Work instructions – Write out the listing beneath this instruction in its entirety, exactly as it reads.

Given data –
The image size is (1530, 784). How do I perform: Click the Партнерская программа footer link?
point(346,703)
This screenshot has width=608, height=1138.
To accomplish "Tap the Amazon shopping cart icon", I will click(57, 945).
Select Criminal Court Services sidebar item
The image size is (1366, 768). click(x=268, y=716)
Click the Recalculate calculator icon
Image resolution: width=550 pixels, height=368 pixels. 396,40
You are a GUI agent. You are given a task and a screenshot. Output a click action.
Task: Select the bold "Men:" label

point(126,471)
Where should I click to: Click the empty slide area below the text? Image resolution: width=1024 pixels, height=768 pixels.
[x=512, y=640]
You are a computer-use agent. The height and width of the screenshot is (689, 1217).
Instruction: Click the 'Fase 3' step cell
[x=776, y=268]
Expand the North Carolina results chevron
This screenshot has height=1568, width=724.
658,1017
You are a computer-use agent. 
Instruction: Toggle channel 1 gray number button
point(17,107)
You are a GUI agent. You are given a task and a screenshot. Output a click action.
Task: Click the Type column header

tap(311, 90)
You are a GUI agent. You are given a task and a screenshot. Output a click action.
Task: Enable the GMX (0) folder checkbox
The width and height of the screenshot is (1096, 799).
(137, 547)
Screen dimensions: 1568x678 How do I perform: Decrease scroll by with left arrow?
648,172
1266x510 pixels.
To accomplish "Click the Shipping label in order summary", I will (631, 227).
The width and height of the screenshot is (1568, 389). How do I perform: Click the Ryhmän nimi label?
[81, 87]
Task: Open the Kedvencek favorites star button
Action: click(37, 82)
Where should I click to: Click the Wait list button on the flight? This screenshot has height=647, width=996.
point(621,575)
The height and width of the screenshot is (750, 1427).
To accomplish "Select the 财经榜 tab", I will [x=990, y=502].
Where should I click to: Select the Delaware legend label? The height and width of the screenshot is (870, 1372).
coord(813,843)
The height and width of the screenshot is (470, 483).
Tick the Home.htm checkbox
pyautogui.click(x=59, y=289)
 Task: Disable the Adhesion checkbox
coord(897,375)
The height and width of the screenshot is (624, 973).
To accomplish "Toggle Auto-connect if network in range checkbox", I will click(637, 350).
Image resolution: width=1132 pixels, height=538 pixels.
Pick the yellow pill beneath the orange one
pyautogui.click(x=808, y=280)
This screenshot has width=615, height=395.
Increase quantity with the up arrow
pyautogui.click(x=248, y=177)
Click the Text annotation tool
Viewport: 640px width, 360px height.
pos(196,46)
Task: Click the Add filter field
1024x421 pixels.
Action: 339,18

Solution to this exercise –
The image size is (1530, 784). How do I perform: Click the Партнерская программа footer link?
point(346,703)
This screenshot has width=608, height=1138.
To accomplish "Tap the Amazon shopping cart icon", I will click(57, 945).
Select Criminal Court Services sidebar item
The image size is (1366, 768). click(x=268, y=716)
Click the Recalculate calculator icon
Image resolution: width=550 pixels, height=368 pixels. 396,40
You are a GUI agent. You are given a task and a screenshot. Output a click action.
Task: Select the bold "Men:" label

point(126,471)
Where should I click to: Click the empty slide area below the text? Image resolution: width=1024 pixels, height=768 pixels.
[x=512, y=640]
You are a computer-use agent. The height and width of the screenshot is (689, 1217).
Instruction: Click the 'Fase 3' step cell
[x=776, y=268]
Expand the North Carolina results chevron
This screenshot has height=1568, width=724.
658,1017
You are a computer-use agent. 
Instruction: Toggle channel 1 gray number button
point(17,107)
You are a GUI agent. You are given a task and a screenshot. Output a click action.
Task: Click the Type column header

tap(311, 90)
You are a GUI agent. You are given a task and a screenshot. Output a click action.
Task: Enable the GMX (0) folder checkbox
The width and height of the screenshot is (1096, 799).
(137, 547)
Screen dimensions: 1568x678 How do I perform: Decrease scroll by with left arrow?
648,172
1266x510 pixels.
To accomplish "Click the Shipping label in order summary", I will (631, 227).
The width and height of the screenshot is (1568, 389). How do I perform: Click the Ryhmän nimi label?
[81, 87]
Task: Open the Kedvencek favorites star button
Action: click(37, 82)
Where should I click to: Click the Wait list button on the flight? This screenshot has height=647, width=996.
point(621,575)
The height and width of the screenshot is (750, 1427).
To accomplish "Select the 财经榜 tab", I will [x=990, y=502].
Where should I click to: Select the Delaware legend label? The height and width of the screenshot is (870, 1372).
coord(813,843)
The height and width of the screenshot is (470, 483).
Tick the Home.htm checkbox
pyautogui.click(x=59, y=289)
 Task: Disable the Adhesion checkbox
coord(897,375)
The height and width of the screenshot is (624, 973).
To accomplish "Toggle Auto-connect if network in range checkbox", I will click(637, 350).
Image resolution: width=1132 pixels, height=538 pixels.
Pick the yellow pill beneath the orange one
pyautogui.click(x=808, y=280)
This screenshot has width=615, height=395.
Increase quantity with the up arrow
pyautogui.click(x=248, y=177)
Click the Text annotation tool
Viewport: 640px width, 360px height.
pos(196,46)
Task: Click the Add filter field
1024x421 pixels.
Action: 339,18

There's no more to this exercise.